Prenatal paternity testing: Establishing the father in the early months of pregnancy

Most paternity tests are carried out any time after the birth of a child up until adulthood or even post-mortem. Sometimes, paternity tests are carried out during pregnancy. In this case, they are referred to as prenatal paternity tests. Prenatal paternity tests are not quite as quick and simple to carry out, mainly because of the method of sample collection required for such a test. Prenatal paternity tests can be divided into invasive and non-invasive tests.

Paternity testing is carried out through a comparison of genetic markers between the alleged father’s DNA profile and that of the child. The problem with carrying out the test in pregnancy is thus clear: how does one get a sample of genetic material from the fetus which is still inside the mother’s womb? There are a number of methods available which enable collecting a sample of fetal DNA including Amniocentesis & Chorionic villus sampling & PUBS (percutaneous umbilical cord sampling), procedures which are often used to determine genetic abnormalities in unborn babies but which carry risks. These procedures are referred to as “invasive” prenatal testing procedures. Due to the risks, pregnant mothers often choose to avoid such tests especially if they need to just determine paternity of the unborn baby.

Non Invasive Prenatal Paternity Testing

Pregnant mothers who need to know the father of the baby whilst still pregnant can avoid all the risks of “invasive” tests by using a much simpler and 100% risk free method known as non-invasive prenatal paternity testing. This test is becoming the preferred way to go about prenatal paternity testing.

The advantages of this test

  • Sample collection is easier than with other prenatal tests such as CVS. A non-invasive test requires just a blood draw from the mother and oral swabs from the father. Click here for more about sample collection.
  • The non-invasive test can be carried out at just 10 weeks of pregnancy, earlier than for example amniocentesis which requires the mother to be at 15 weeks of pregnancy.
  • The most important feature of the non-invasive test is the fact it has 0% risk for the mother and the baby. No type of invasive tests can offer a total guarantee of safety for the mother and the baby.
  • This non-invasive prenatal paternity testing is relatively inexpensive in comparison to invasive techniques such as CVS or amniocentesis.
  • Non-invasive prenatal paternity testing is extremely accurate. If the alleged father is the biological father, the results will confirm a 99.9% probability of paternity

Non invasive prenatal paternity testing will establish the paternity of the fetus. The test cannot be used to discover baby gender. If you want to also find out if you will have a baby boy or baby girl, you will need a baby gender test.

Amniocentesis & Chorionic villus sampling & PUBS

All the above three might ring a bell with mothers. This is because these three methods of fetal DNA sampling are sometimes used to determine whether the baby is developing healthily or not and whether it has some genetic disorder or chromosomal abnormality. These sampling methods are only carried out if earlier preliminary prenatal tests, such as urine analysis and maternal serum testing, indicate a problem.  All three procedures require a qualified OBGYN to be carried out. The time required for each varies but all three procedures need an ultrasound to guide the needle inserted into the correct place. The ultrasound takes around twenty to thirty minutes. All 3 carry the risk of miscarriage. Click here to read more.
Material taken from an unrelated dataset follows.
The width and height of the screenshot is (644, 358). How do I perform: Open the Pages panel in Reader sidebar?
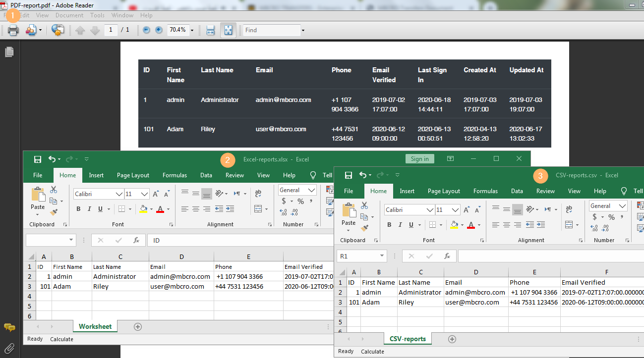pos(9,52)
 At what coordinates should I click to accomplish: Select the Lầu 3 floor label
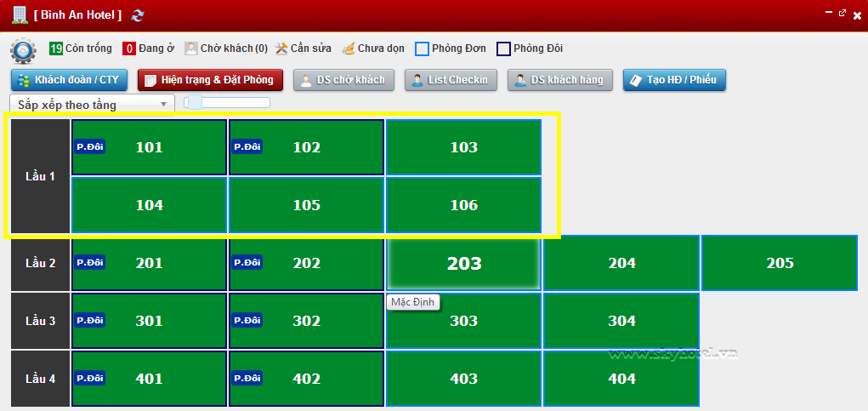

The past decade has seen a huge leap in the nature of methods used for prenatal fetal sample collection. It is now possible to extract fetal DNA from maternal blood. This means one can avoid any kind of invasive method that involves entering the womb, stressing the fetus and the possibility of miscarriage. Starting at the tenth week of pregnancy, when levels of fetal DNA in the maternal blood supply are high enough, it becomes possible to separate the fetal DNA in the maternal blood sample from the maternal blood itself. Once the fetal DNA fragments have been separated, specific genetic sequences are analyzed and compared to those of the alleged father to confirm or exclude a match. The non invasive prenatal test for paternity provides a 99.9% accurate result.
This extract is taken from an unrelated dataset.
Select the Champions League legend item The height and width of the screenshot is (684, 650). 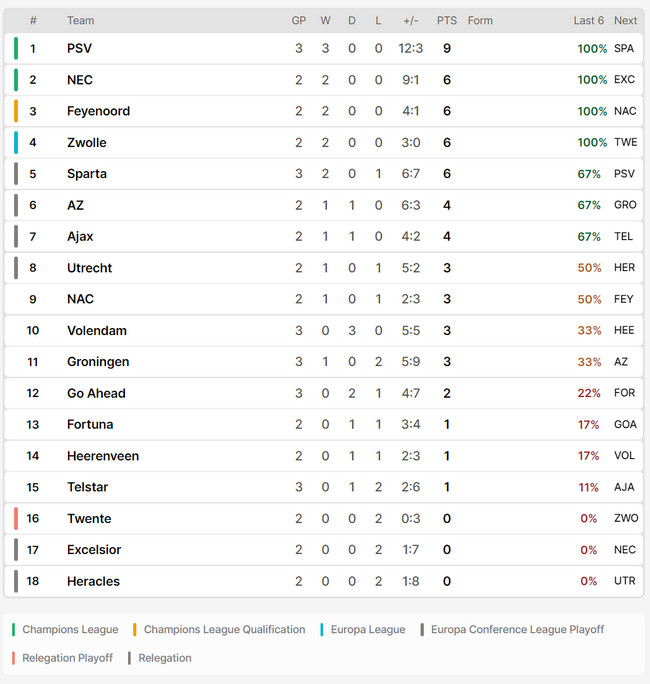pos(65,629)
Fetal genetic sampling from maternal blood is a zero risk test and does not require an ultrasounds or OBGYN. Currently, intensive studies are underway to use this method to know whether or not the child suffers from a genetic disorder or chromosomal abnormality such as Down’s syndrome, a condition characterized by the presence of one extra chromosome.  Studies are indeed very promising and many leading universities and laboratories have published their findings. In future, amniocentesis and CVS will likely not be used any longer, which signifies healthier and safer pregnancies.